◆ **Task details**: Lines from the line with "Select the Medium" to the line with "This screenshot has height=463, width=1267." in the entries below, and only those, must be output exactly, with both ends included.

◆ **Study material**:
===

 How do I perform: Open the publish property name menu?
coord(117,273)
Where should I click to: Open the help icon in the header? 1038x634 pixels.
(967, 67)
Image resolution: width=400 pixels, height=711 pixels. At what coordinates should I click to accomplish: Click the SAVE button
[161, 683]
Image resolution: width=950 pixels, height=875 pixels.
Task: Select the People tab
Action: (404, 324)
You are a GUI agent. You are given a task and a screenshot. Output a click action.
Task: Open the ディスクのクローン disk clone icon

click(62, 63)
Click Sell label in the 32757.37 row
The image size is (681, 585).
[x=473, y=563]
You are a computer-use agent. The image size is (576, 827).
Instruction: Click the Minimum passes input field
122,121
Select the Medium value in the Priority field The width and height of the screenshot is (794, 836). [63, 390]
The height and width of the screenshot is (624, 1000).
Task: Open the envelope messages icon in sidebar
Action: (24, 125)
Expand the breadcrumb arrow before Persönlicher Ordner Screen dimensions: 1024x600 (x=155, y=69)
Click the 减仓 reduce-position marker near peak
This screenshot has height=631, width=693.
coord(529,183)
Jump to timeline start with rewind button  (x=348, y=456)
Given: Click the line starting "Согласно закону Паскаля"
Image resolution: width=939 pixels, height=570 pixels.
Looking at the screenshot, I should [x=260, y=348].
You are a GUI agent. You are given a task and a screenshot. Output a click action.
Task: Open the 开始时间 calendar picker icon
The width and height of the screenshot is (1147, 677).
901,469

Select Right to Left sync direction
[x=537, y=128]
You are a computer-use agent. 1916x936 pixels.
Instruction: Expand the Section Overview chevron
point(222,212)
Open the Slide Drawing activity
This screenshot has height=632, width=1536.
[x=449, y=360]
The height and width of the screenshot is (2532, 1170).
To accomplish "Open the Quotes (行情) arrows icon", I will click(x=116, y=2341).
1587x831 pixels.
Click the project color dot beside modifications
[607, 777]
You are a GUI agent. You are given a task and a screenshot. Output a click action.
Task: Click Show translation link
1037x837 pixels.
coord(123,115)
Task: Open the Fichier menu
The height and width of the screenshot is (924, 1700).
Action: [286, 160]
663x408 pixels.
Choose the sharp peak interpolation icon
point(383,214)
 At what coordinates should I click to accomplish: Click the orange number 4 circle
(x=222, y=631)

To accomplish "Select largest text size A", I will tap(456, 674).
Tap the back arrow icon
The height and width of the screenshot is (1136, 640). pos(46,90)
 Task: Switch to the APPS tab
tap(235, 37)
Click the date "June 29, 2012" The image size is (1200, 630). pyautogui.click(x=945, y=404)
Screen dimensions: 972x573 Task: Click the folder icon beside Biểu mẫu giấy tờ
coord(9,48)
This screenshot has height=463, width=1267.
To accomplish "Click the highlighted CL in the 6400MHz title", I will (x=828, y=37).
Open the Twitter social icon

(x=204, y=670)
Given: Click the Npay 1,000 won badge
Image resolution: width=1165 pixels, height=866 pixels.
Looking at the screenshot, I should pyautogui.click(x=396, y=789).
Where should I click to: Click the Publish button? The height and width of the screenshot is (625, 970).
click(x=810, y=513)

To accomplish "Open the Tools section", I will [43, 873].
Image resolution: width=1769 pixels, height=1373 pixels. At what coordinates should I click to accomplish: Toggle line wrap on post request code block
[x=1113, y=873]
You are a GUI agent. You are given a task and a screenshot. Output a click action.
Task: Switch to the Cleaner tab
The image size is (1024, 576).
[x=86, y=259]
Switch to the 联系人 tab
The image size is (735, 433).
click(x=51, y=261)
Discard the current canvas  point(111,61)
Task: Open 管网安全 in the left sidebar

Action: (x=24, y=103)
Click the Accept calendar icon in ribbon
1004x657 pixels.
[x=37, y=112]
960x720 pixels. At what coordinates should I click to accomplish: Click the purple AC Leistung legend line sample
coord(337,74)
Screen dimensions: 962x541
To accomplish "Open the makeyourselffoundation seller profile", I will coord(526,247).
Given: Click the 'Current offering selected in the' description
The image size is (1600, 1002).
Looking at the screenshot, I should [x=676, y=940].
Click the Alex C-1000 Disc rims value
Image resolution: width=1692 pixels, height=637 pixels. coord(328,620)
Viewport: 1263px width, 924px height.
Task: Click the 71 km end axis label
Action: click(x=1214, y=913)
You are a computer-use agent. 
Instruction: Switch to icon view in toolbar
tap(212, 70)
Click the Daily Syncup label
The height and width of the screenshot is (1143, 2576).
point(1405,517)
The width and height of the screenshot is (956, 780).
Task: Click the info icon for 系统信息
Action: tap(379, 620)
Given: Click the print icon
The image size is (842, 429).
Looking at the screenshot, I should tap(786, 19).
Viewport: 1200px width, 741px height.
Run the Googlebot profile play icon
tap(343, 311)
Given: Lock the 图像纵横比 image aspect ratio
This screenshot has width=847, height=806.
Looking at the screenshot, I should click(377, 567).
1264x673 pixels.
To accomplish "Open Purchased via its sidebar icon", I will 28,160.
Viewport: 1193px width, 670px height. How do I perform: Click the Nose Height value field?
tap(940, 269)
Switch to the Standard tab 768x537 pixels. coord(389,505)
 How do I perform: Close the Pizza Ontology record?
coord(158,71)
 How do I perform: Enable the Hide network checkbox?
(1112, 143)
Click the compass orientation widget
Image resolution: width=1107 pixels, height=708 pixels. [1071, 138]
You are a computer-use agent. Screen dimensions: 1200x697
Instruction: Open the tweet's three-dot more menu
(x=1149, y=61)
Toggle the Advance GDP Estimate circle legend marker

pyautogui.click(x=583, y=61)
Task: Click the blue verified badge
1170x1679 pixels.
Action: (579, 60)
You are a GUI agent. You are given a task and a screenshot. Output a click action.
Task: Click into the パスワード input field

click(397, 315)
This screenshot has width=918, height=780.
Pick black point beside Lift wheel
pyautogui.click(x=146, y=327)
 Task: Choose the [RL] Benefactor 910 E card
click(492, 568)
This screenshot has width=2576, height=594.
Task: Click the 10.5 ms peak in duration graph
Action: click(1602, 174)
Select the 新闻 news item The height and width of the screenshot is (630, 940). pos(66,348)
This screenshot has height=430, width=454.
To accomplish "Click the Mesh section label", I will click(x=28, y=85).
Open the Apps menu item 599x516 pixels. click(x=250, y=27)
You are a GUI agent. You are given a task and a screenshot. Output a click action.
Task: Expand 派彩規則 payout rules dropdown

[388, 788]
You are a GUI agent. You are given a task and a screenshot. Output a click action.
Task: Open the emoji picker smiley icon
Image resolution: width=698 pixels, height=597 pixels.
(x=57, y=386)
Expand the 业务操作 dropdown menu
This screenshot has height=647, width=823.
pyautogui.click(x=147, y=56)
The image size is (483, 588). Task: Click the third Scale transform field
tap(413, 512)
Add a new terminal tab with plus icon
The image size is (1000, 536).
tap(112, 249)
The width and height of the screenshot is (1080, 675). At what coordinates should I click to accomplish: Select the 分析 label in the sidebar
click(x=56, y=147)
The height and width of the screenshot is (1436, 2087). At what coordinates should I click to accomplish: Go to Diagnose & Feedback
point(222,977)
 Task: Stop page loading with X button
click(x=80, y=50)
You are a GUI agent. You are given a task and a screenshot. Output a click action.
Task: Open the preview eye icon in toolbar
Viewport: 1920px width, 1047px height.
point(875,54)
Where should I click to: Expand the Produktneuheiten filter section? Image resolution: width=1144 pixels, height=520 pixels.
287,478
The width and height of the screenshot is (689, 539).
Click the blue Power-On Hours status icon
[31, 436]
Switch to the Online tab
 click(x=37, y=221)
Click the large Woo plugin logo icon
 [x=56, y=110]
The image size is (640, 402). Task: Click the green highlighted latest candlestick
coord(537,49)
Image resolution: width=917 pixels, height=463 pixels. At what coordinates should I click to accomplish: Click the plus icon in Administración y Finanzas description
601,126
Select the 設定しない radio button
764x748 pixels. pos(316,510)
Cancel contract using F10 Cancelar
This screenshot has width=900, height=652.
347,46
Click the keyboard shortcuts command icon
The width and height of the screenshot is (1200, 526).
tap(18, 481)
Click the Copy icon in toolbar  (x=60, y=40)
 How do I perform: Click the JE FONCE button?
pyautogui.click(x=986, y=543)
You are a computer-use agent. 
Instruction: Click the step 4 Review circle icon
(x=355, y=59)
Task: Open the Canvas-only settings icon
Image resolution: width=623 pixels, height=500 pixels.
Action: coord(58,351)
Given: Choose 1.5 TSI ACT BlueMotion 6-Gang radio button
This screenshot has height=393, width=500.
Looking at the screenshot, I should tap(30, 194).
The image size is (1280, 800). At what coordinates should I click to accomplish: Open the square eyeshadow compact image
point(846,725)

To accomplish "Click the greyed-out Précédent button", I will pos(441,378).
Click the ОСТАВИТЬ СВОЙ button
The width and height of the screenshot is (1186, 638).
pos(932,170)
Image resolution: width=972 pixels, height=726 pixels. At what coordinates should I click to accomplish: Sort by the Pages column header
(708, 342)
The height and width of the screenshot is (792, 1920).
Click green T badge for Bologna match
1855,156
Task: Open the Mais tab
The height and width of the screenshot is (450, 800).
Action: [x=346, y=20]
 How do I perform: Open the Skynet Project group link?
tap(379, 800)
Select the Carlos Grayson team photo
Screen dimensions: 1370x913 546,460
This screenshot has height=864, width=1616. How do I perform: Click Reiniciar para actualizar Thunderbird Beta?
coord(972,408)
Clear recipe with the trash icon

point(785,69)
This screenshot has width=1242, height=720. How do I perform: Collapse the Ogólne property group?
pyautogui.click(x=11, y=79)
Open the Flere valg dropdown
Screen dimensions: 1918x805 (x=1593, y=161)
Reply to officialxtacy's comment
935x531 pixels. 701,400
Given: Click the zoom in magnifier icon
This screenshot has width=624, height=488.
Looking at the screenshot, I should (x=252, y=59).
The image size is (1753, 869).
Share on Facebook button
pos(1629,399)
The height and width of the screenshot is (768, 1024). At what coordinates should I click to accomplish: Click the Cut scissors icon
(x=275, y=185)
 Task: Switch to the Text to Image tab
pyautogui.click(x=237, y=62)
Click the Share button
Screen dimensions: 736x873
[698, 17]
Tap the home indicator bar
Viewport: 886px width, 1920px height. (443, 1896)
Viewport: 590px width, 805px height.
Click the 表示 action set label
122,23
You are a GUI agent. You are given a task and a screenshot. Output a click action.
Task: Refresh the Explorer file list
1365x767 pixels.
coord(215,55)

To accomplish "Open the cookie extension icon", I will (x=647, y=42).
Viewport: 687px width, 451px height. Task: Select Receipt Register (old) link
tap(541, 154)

===

◆ **Response to this exercise**:
Select the Medium value in the Priority field The width and height of the screenshot is (794, 836). [63, 390]
The height and width of the screenshot is (624, 1000).
Task: Open the envelope messages icon in sidebar
Action: (24, 125)
Expand the breadcrumb arrow before Persönlicher Ordner Screen dimensions: 1024x600 (x=155, y=69)
Click the 减仓 reduce-position marker near peak
This screenshot has height=631, width=693.
coord(529,183)
Jump to timeline start with rewind button  (x=348, y=456)
Given: Click the line starting "Согласно закону Паскаля"
Image resolution: width=939 pixels, height=570 pixels.
Looking at the screenshot, I should [x=260, y=348].
You are a GUI agent. You are given a task and a screenshot. Output a click action.
Task: Open the 开始时间 calendar picker icon
The width and height of the screenshot is (1147, 677).
901,469

Select Right to Left sync direction
[x=537, y=128]
You are a computer-use agent. 1916x936 pixels.
Instruction: Expand the Section Overview chevron
point(222,212)
Open the Slide Drawing activity
This screenshot has height=632, width=1536.
[x=449, y=360]
The height and width of the screenshot is (2532, 1170).
To accomplish "Open the Quotes (行情) arrows icon", I will click(x=116, y=2341).
1587x831 pixels.
Click the project color dot beside modifications
[607, 777]
You are a GUI agent. You are given a task and a screenshot. Output a click action.
Task: Click Show translation link
1037x837 pixels.
coord(123,115)
Task: Open the Fichier menu
The height and width of the screenshot is (924, 1700).
Action: [286, 160]
663x408 pixels.
Choose the sharp peak interpolation icon
point(383,214)
 At what coordinates should I click to accomplish: Click the orange number 4 circle
(x=222, y=631)

To accomplish "Select largest text size A", I will tap(456, 674).
Tap the back arrow icon
The height and width of the screenshot is (1136, 640). pos(46,90)
 Task: Switch to the APPS tab
tap(235, 37)
Click the date "June 29, 2012" The image size is (1200, 630). pyautogui.click(x=945, y=404)
Screen dimensions: 972x573 Task: Click the folder icon beside Biểu mẫu giấy tờ
coord(9,48)
This screenshot has height=463, width=1267.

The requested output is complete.